I made you my wife. Your father knew I had come of gentle blood--that

Dunryan belongs by rights to me--but he saw before him only the humble

soldier of fortune; and he cursed me and spurned me.

 

"But see, dear, look at these stripes on my arm, behold the medal. I

carry already a sergeant's sword; that sword I hope to wave and wield on

many a field of battle, and with its aid alone, though friendless now, I

mean to earn both fame and glory, ay, and with it win my spurs. Then,

Mary, the day will come when your father will be glad to own me as a

son.

 

"But sleep now, dear; remember, the doctor says you are not to move.

Sleep; nay, you must not even talk. See, I have brought my guitar; I

will sit here and sing to you."

 

He touched a few chords as he spoke, then sang low, sweet, loving songs

to her, and ere long she was back once more in the land of dreams.

 

The sun sank lower and lower in the heavens, and at last leapt like a

fiery ball down behind the waves. A short, very short twilight

succeeded, a twilight of tints, tints of pink, and blue, and yellow.

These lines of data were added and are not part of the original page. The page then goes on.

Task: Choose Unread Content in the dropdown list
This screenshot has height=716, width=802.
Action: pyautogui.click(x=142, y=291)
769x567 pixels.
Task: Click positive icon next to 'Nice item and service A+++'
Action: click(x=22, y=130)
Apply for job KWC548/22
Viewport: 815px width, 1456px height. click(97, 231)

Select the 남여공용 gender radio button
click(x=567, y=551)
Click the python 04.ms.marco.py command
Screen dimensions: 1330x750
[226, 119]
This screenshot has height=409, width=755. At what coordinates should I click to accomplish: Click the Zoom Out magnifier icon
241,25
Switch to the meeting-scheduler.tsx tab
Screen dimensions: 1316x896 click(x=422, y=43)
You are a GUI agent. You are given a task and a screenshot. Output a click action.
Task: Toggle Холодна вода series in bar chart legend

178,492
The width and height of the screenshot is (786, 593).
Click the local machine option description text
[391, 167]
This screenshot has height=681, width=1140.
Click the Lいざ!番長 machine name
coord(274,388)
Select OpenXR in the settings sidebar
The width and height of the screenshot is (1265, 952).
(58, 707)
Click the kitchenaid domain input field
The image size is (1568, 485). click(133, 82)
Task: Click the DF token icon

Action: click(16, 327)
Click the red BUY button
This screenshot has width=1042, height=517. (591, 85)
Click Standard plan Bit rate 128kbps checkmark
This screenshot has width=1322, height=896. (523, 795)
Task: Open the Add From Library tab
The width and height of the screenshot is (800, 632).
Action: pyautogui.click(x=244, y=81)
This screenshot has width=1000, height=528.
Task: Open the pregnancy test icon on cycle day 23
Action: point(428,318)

Sky and ocean seemed to meet and kiss good-night. Then shadows fell,

and the stars shone out in the eastern sky, and twinkled down from

above, and finally glittered even over the distant hills of the western

horizon: then it got darker and darker.

 

But no breeze came off the shore, and this was in itself full ominous.

 

The captain was now on deck with his first lieutenant.

 

"We cannot be very many miles," he said, "off the river."

 

"Yes, sir," replied the lieutenant, "I reckon I know what you are

thinking about. If we cannot keep off from the shore in the event of

its coming on to blow, you would try to cross the bar."

 

"I would," replied the captain. "It would indeed be a forlorn hope, but

better that than certain destruction."

 

"I fear, sir, it would be but a choice of deaths."

 

"Better die fighting for life, though," said the captain, "than without

a struggle."

 

"Quite true," said the other, "and once over the bar we could get round

the point and shelter would be certain. But that terrible bar, sir!"

 

It was far on in the middle watch ere the storm that had been brewing

came on at last. It came from the east, as the captain had feared it

would. Clouds had first risen up and gradually obscured the stars.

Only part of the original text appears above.